O que ninguém estranharia, embora desconhecidos.
O carro ficou à porta e um homem entrou e “decepou” os candeeiros de duas campas. Teve algum azar. É que, inesperadamente e àquela hora (meio da manhã), uma senhora da freguesia foi ao cemitério para regar as flores de uma campa e, sem querer, “estragou-lhe” o trabalho.

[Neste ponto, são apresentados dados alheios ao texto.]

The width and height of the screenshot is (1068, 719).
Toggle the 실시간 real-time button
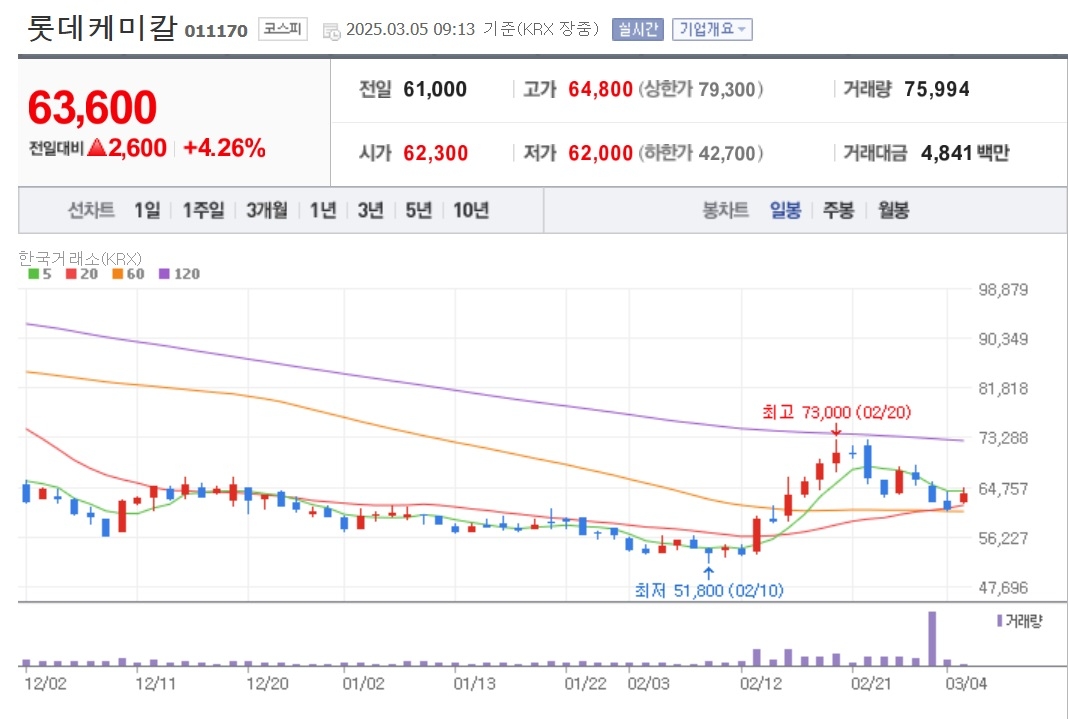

O assaltante, provavelmente avisado pelos acompanhantes do carro, rapidamente abandonou o cemitério - sem tempo, sequer, de levar os dois candeeiros arrancados - que foram recuperados. Uma terceira campa foi igualmente alvo de roubo.
- NOTA: «A desvergonha dos ladrões de cemitérios já chega ao desplante de fazerem os assaltos durante o dia», comentou o d´Óis Por Três, há 16 anos. Hoje não diríamos melhor.
- NOTA: «A desvergonha dos ladrões de cemitérios já chega ao desplante de fazerem os assaltos durante o dia», comentou o d´Óis Por Três, há 16 anos. Hoje não diríamos melhor.